As soon as he saw her, he saw class. He was New Jersey. She was a princess, nobly descended from a Hollywood king, John Huston, himself the son of Walter Huston. Royalty did not impress Jack, but there was no turning his eyes from the aura of quality, aristocratic in merit, that at twenty-one already shone from her formidable grace and bones, her valiant nose, long and fine, like a beautiful bayonet or a cherished family tradition.

That night they danced for hours in a small moon of candles, and he asked her to stay the night. Cici went home alone.

The next morning Anjelica passed Robert Towne on her way out. Jack didn’t drive her home. He didn’t call her that day or the day after, but days later, to invite her for dinner, a date he later called to cancel for, he claimed, a previous obligation.

“Does that make me a secondary one?” she asked.

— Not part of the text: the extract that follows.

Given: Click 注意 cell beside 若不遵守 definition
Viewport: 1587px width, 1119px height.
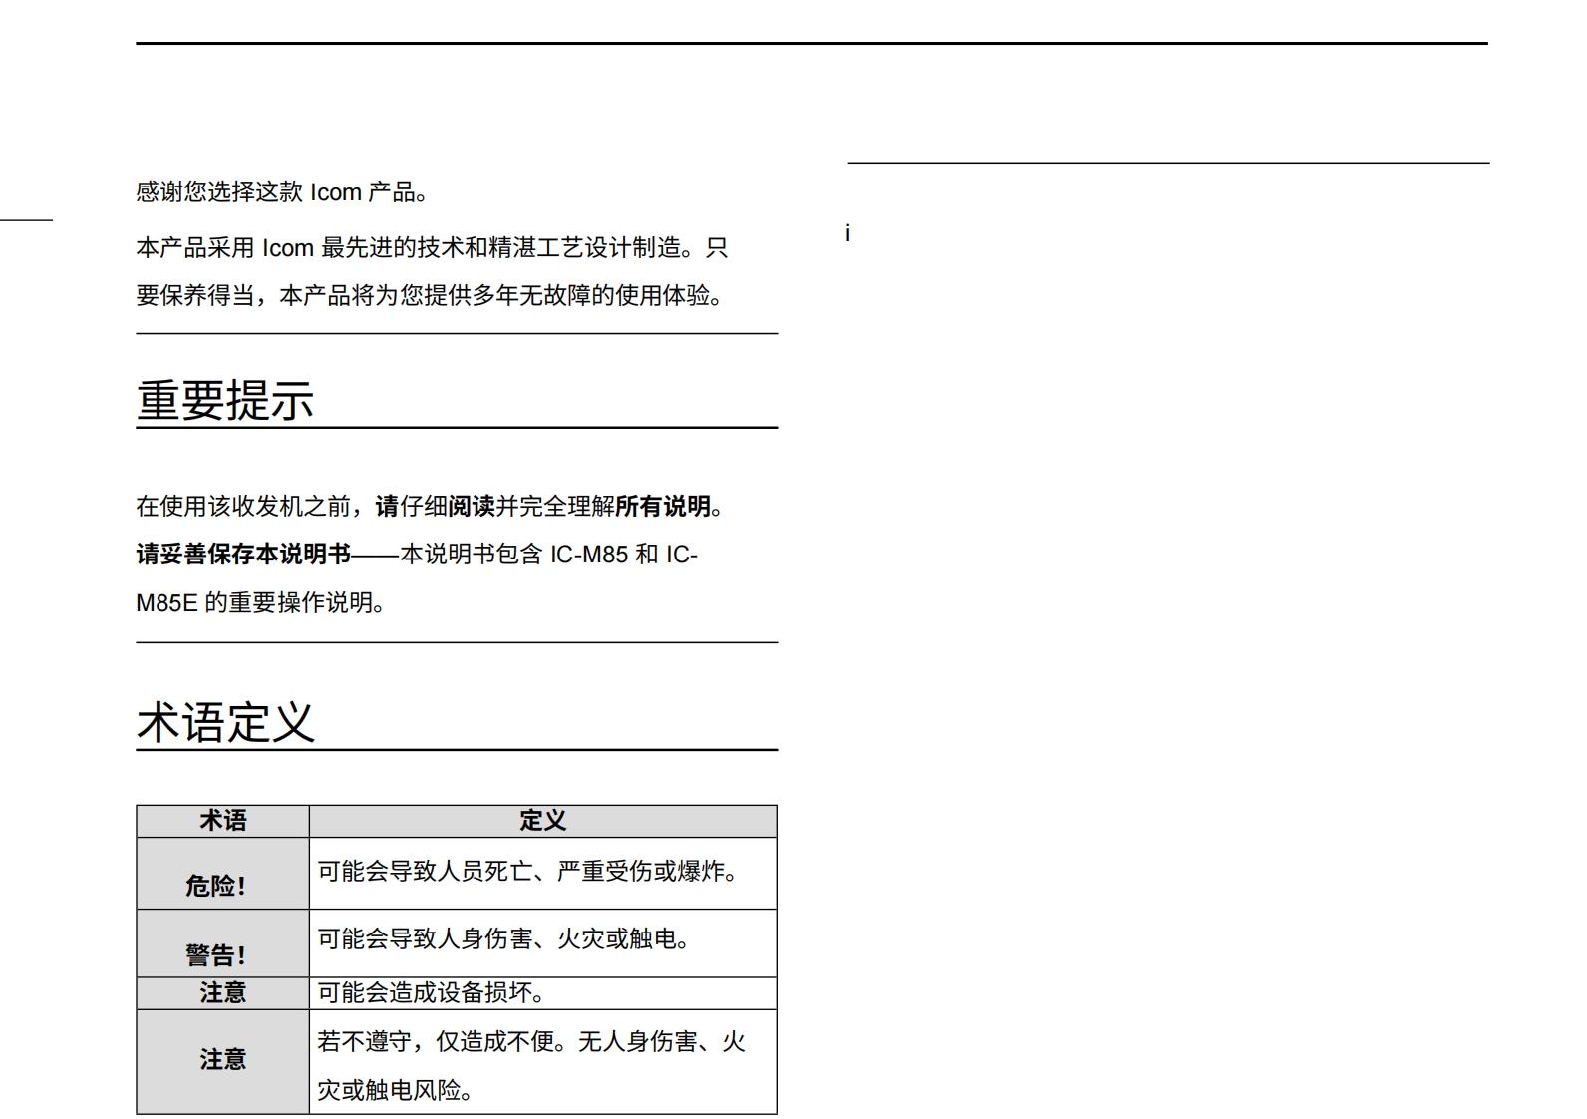Looking at the screenshot, I should 222,1059.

“Don’t say that. It’s not witty enough, and it’s derogatory to both of us.”

That night, out with friends, she saw him at a restaurant with Michelle Phillips, an ex-girlfriend.

This was the Jack dance. Come back, go away. Come back.

In those years she followed him everywhere.

In New York, a night before she was to leave for London, they spoke frankly of old loves; unraveled his slipknot of infidelities, Michelle Phillips; his need for so-called freedom; her mother, the plangently beautiful Enrica Soma, called “Ricki”; and she told him she loved him. Holding her, he told her he loved her too. When she arrived in London, she learned that the night she left New York he had slept with another woman, and though he had never promised to be faithful, saying he loved her must have been his promise of something. She confronted him. “Oh, Toots,” he answered, “it was just a mercy fuck.” Weeks later they wandered the green around the Serpentine lake in Hyde Park—he had to fly to The Passenger the next morning—and when he told her he hated to leave her, it thrilled her. She tried to imagine marriage, as she had as a girl at St. Clerans, her family’s estate in Ireland, covering her eyes with a veil and dream-walking the grounds as a fairy-girl bride, but she quickly came to: There was always present the vortex of a darker past, what had been done to her and Jack as children, what they had done to each other as adults, and would probably, even against their will, do to each other again. In Barcelona they met again. They talked of Regina Le Clery, his friend who had just died in a plane crash at Orly Airport, and again of her mother, killed in a car crash in 1969, who managed her father’s many transgressions ably, like a deposed queen burying a broken heart; and they talked of ghosts, memories that lace the eye; and he fell asleep fingering the pearls, once her mother’s, she wore that night to bed; and following him to France, she discovered he had slept with another woman.